Who enclosed the bustum of Claudius with a low and mean wall? Obviously Nero, if Suetonius is to be trusted. When did he do it? Probably not at the time of the splendid public funeral, unless it was a temporary wall, to be replaced later by a better one; that would be out of keeping with the effort of Nero and Agrippina to emulate the magnificence of the obsequies of Augustus. When did Nero neglect to supply a better wall? Most naturally, I should say, when he annulled the deification of Claudius, which Smilda (Vita Claudi, p175) with probability assumes to have been the time when Nero almost destroyed the temple of Claudius which was begun by Agrippina and restored or rebuilt by Vespasian (Suet. Vesp. 9.1). These questions and their answers have some bearing on the translation of our passage, of which, however, enough has been said.

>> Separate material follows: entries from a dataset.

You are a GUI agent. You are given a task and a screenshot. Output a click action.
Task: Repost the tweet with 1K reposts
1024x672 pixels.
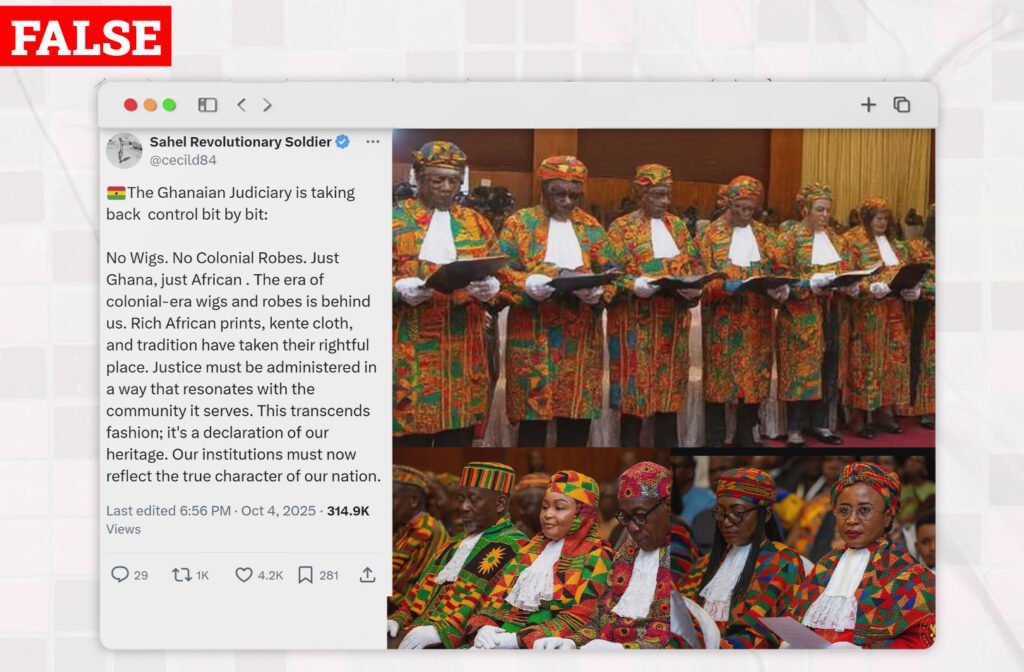[x=190, y=575]
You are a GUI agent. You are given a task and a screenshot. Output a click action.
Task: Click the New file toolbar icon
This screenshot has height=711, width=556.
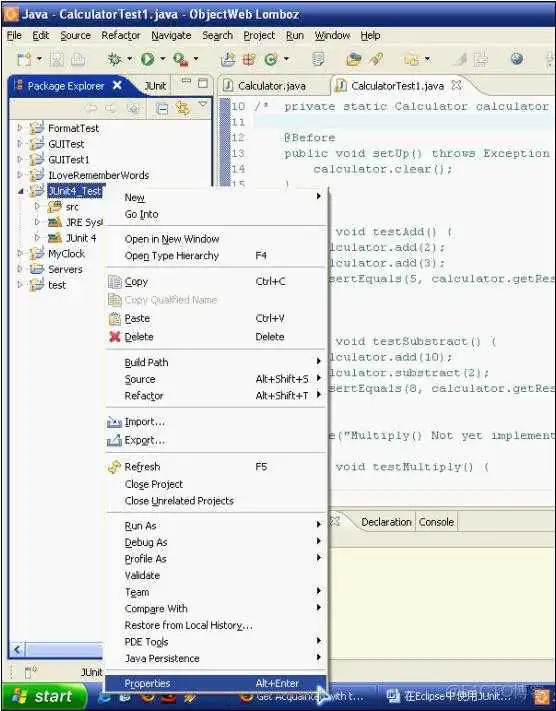pyautogui.click(x=24, y=59)
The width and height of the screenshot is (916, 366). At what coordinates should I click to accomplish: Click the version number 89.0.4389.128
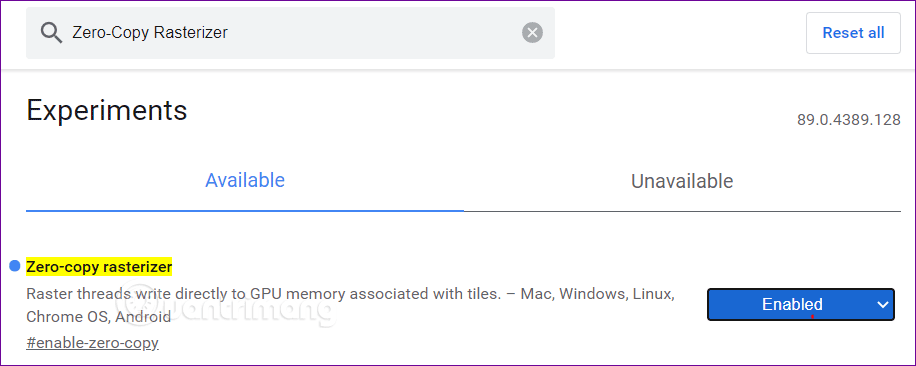(849, 120)

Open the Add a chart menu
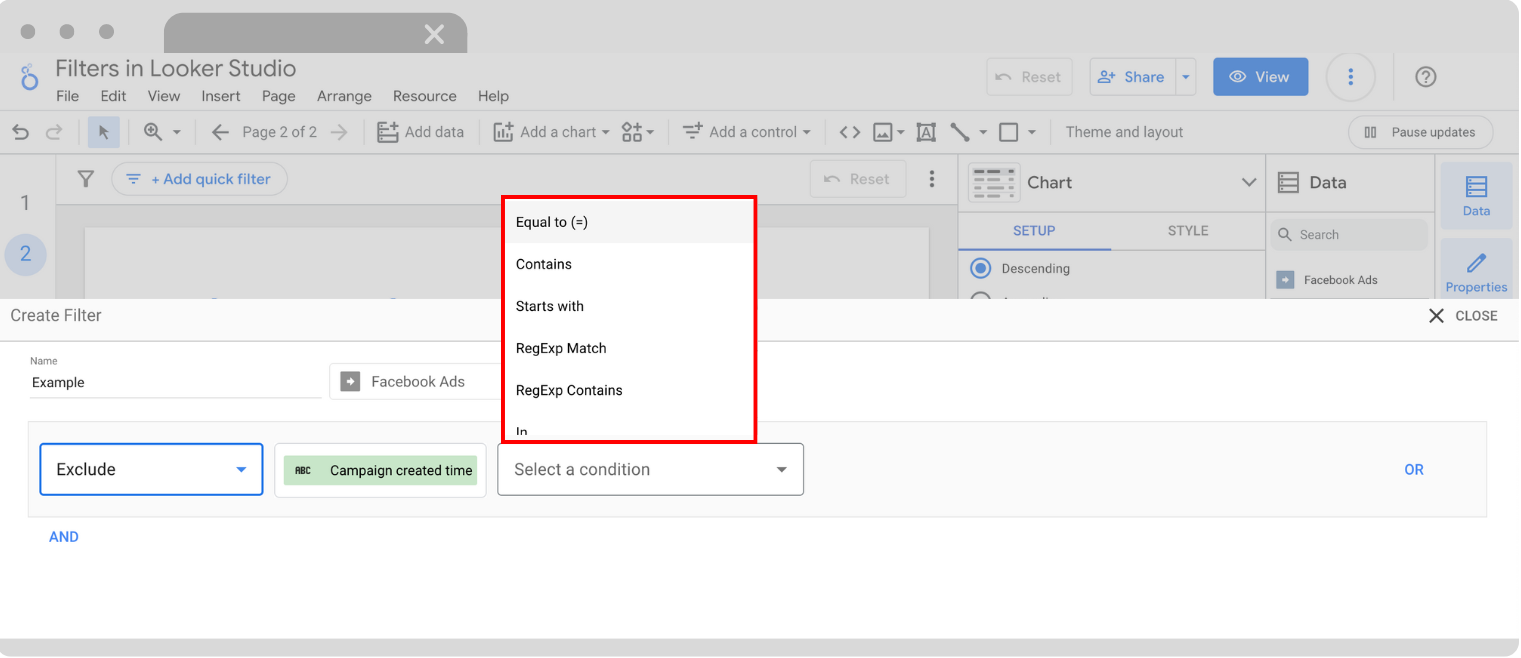coord(552,131)
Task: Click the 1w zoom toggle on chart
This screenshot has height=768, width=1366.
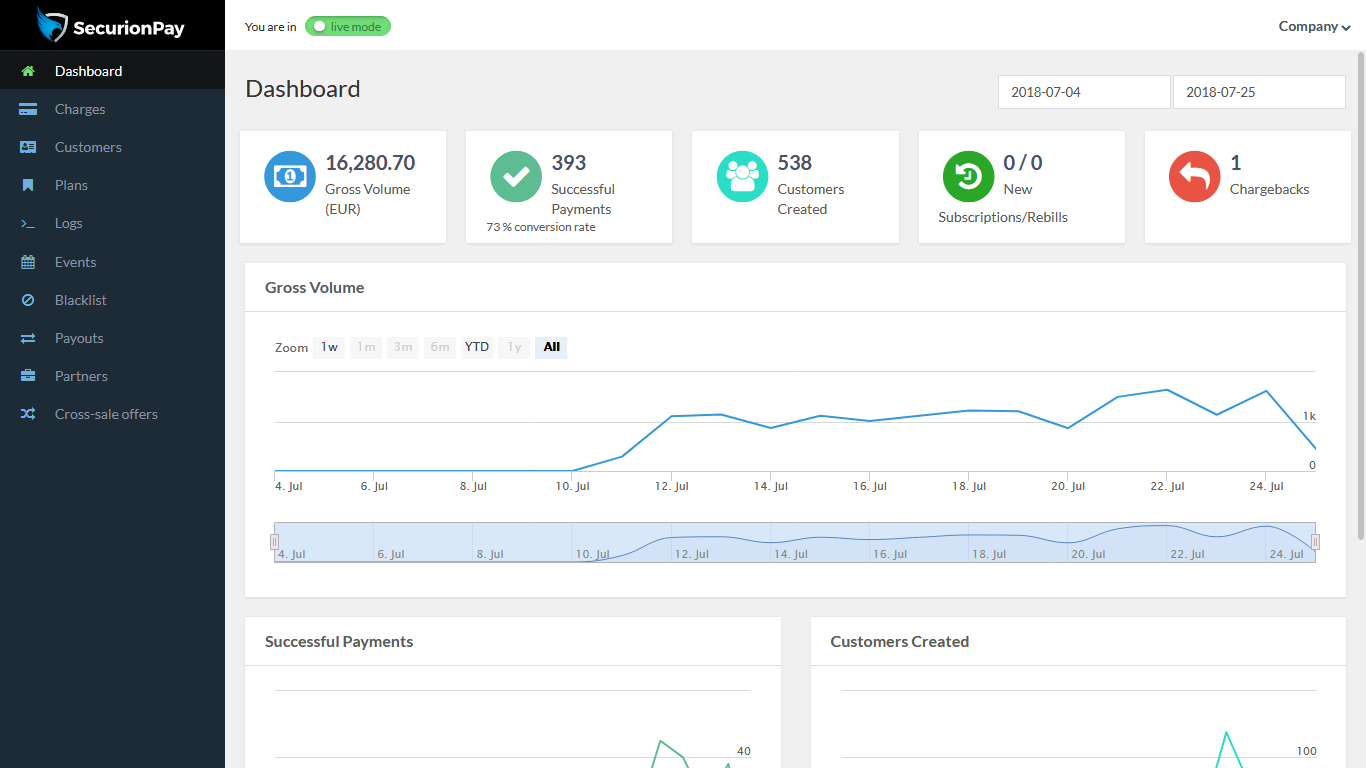Action: 329,347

Was it usual to surround busta by a wall? It seems probable enough, but the information about busta in our dictionaries of antiquities is provokingly scanty, and nothing is said on that point, I think, either by Marquardt, Privatleben, p380, or in the long article "Funus" in Daremberg and Saglio. Marquardt gives us the best account of a bustum; he says, among other things, that after the body had been cremated, the bones were  p366 collected and placed in an urn. The urn was set in the midst of the ashes of the funeral pyre and covered with earth; then a tumulus was erected over the spot. If the body was not burnt and buried in the same place, the former ceremony was performed in an ustrina. Thus we see that bustum and tumulus were frequently synonymous; in fact, they ought always to be so when the former word is used in its strict sense. Now it seems clear from such literary testimony as we have, as well as from the Etruscan tumuli surviving at Cervetri and elsewhere, that such structures had a foundation of stone about their base, and so might perhaps be said to be "surrounded by a wall"; the "wall" however was not something external, but κρηπίς of the tumulus (Casaubon on Nero 33). In the note referred to, Casaubon says: "semper autem monimenta suorum sepiebant veteres, tenuiores quidem maceria aut humili aliqua levique materia; honestiores vero lorica e silice vel saxo aut marmore." The reference to "humili aliqua levique materia" seems to have been inspired by the reading materia in Suet. Nero 33.1 (now generally abandoned); at least I can find no other reference to a wooden wall in such cases. The first example which Casaubon cites in support of his general statement is Suet. Nero 50, "in eo monimento solium porphyritici marmoris circumsaeptum est lapide Thasio"; in Nero 57 the same monument is referred to as a tumulus. In Virgil, Culex 395 ff. the construction of a tumulus, with a κρηπίς of marble is thus described:

Congestum cumulavit opus atque aggere multo

telluris tumulus formatum crevit in orbem.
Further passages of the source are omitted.